Taking sustainable production to the next level

Intelligent and networked machines with the lowest possible carbon footprint protect the environment and save resources. Researchers at TU Darmstadt reveal how this works.

How can networked production help to create transparency with regard to the resources used? What data is required for monitoring this, and how can it be used by companies so that they can apply it across all their locations? These were the initial questions with which researchers at TU Darmstadt launched the product “Agile resource-efficient production network”, ArePron for short.

“Many predominantly medium-sized machine and plant manufacturers still cannot understand Which resources they use at which steps in production , and how much energy they use in the process,” explains Professor Matthias Weigold, co-director of the Institute of Production Management, Technology and Machine Tools (PTW).

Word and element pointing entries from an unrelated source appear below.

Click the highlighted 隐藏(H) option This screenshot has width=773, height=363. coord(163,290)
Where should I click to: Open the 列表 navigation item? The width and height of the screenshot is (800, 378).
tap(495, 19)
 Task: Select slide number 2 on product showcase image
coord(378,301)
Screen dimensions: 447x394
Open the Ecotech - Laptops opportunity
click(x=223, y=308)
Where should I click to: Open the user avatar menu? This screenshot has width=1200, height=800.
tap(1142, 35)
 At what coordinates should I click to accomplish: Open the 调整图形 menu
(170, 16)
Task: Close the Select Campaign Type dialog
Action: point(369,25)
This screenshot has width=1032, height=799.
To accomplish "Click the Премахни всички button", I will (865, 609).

With the agile production network that has now been established within the ArePron project, he and his research colleagues have come much closer to the goal of “more transparency”.

In this network, production machines from the two learning factories ETA (Energy Technologies and Applications in Production) and CiP (Center for Industrial Productivity) of TU Darmstadt are digitally linked, and individual components fitted with sensors for tracking their resource consumption. The operating data collected is sent to an IoT platform, where it is evaluated and visualised and the results are expressed in CO₂ equivalents. This makes it possible to understand how much carbon dioxide is emitted at which point, and individual components can be compared in terms of their carbon footprint.

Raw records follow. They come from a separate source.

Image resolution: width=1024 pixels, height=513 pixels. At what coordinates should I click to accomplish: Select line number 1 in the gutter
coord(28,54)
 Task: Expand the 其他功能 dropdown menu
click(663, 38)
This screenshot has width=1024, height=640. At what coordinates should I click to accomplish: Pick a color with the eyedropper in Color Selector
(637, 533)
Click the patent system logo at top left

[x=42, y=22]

The project results are now available in the form of a practical guide for industrial application. “We have taken the first important step towards digital, sustainable production, which offers the opportunity to establish resource efficiency as a new target figure,” emphasises Professor Joachim Metternich, who heads the PTW with Matthias Weigold.

The mechanical engineering department at TU Darmstadt has long been committed to the development of “environmentally-friendly products” by means of a holistic calculation approach from the extraction of the raw material to disposal, and has already initiated successful solutions for this purpose.

Beyond traditional numerical methods, digital technologies now offer new opportunities for an increasingly individual and precise life cycle assessment of products. The currently on-going research project DiNaPro demonstrates the potential. It is further developing the digital twin technology, which in the future will enable end-to-end mapping of the life cycle of products when operating IoT platforms. “Every component should be given a digital image that doesn't just automatically show the actual state of a component in operation in real time,” explains Professor Reiner Anderl, Head of the Department of Computer Integrated Design (DiK). “The digital twin is intended to provide information on all the data that is incorporated in the product.” The aim is to create assistance systems that will not only allow industrial companies to optimise their product planning and production, but will also be able to integrate CO2 monitoring into the process control over the entire life cycle of a product.

Product should carry a lot of important information

Emissions, electricity consumption, wear: the intelligent product of the future will have to carry a lot of important information inside itself. It will not only enable companies to predict errors before they occur for “predictive maintenance”, reducing scrap, tool breaks and downtimes, but will also have to be a product that, thanks to its individual properties, can be continuously optimised. Experts at TU Darmstadt are already thinking beyond the technical questions. Smart products can offer lots of added values, for instance when companies use them to build new services and business models on them. That is why Anderl, Metternich and Weigold want to combine technologies and knowledge for sustainable industrial production on one platform in the future, which is a novelty in this country.

The planned platform “data-based production” (DataPro) is intended not only to address the design of future production chains and their connection to an IoT platform, but also to the development of data-based production environments that generate new services and business models as well as the transfer of knowledge from applied research to companies.

In doing so, the three scientists are also looking at the added value that can arise for an industrial company that not only exploits the potential of digital technologies in manufacturing to reduce costs, increase efficiency and develop new business models, but also to anchor sustainability in the company's strategy and culture.

“In the end, the newly created transparency in the production environment can influence every level of an organisation,” Weigold believes. In the future, showing responsibility for greater sustainability with a verifiable life cycle assessment should also determine how a manufacturer and its products are judged on the market. And CO₂ emissions, as Anderl, Metternich and Weigold agree, have the potential to become a new currency for the economy.